Vocabulary is similar. Consider these sentences:
- My faucet is leaking. (North American English)
- Let’s go and sit on the stoep. (South African English)
- Is it OK if we prepone the meeting? (Indian English)
The words in italics would be comprehensible to English speakers at the appropriate CEFR level within their own community but would not be recognised by equivalent level learners in different parts of the world. Indeed, they would probably not be understood by native speakers in other communities. It is therefore important to identify words that do not have a place in the lingua franca and to exclude them.
Issues of cultural appropriacy are well-rehearsed. As Laura Edwards explains in this post, test items need to be both culturally fair and culturally sensitive. So, if a reading topic is on the French Revolution, test takers in France are likely to have an unfair advantage over those in Indonesia. Similarly, learners in Saudi Arabia would be disadvantaged if the topic in a test item is culturally or politically taboo in their society because the subject matter forces them to engage with their feelings as well as with the language. It is generally accepted in ELT publishing that some topics are off the table.
Finally, item writers can be too keen to make their content diverse and international. To avoid needlessly engaging the critical faculties of test takers, we should avoid questions which pointlessly mix cultures.
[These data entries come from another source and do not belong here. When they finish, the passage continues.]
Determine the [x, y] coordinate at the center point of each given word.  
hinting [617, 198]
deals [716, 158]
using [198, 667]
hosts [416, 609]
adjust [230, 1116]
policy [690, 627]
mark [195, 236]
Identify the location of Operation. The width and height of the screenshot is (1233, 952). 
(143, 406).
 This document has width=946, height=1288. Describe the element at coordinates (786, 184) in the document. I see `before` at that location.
So, for example, it is jarring to locate a Disneyland in Morocco, or to have speakers with Australian accents in a dialogue clearly located in Canada. A test should aim for at least superficial authenticity.
In practice, how is an item writer to avoid all these pitfalls? Fortunately, there are a number of tools readily available. For phonology, we can use the lingua franca core to measure whether any given accent is internationally intelligible. It will tell you, for example, that in vowels, the long-short contrast is important (which will partly explain the issue with Hong Kong English). For vocabulary, we have two useful tools with which to gauge whether a lexical item is internationally intelligible: standard dictionaries and national corpora. Chambers Dictionary (UK), for example, specifies that faucet is a US term; Webster’s (US) does not include prepone at all; neither does Macquarie Dictionary (Australia) include stoep. This tells us that none of these words are appropriate in an international test of English. A corpus can be even more useful. It can, for example, show us whether a word is in current usage. And for cultural and situational issues, there is no substitute for a team of experienced editors with cross-cultural experience.
The focus of this post has been on avoiding factors which may make the test less valid or less fair, but there are positive measures that can be taken too. One approach, which applies particularly to speaking, is to give credit to test takers who are able to demonstrate ‘accommodation strategies’ (such as intelligibility, clarification, self-repair and turn-taking) – even if this is done using language that would be judged incorrect in native English (Jenkins & Leung, 2013). These measures are a topic for a future post.
Jenkins, J. and Leung, C. (2013). English as a Lingua Franca. In The Companion to Language Assessment, A.J. Kunnan (Ed.).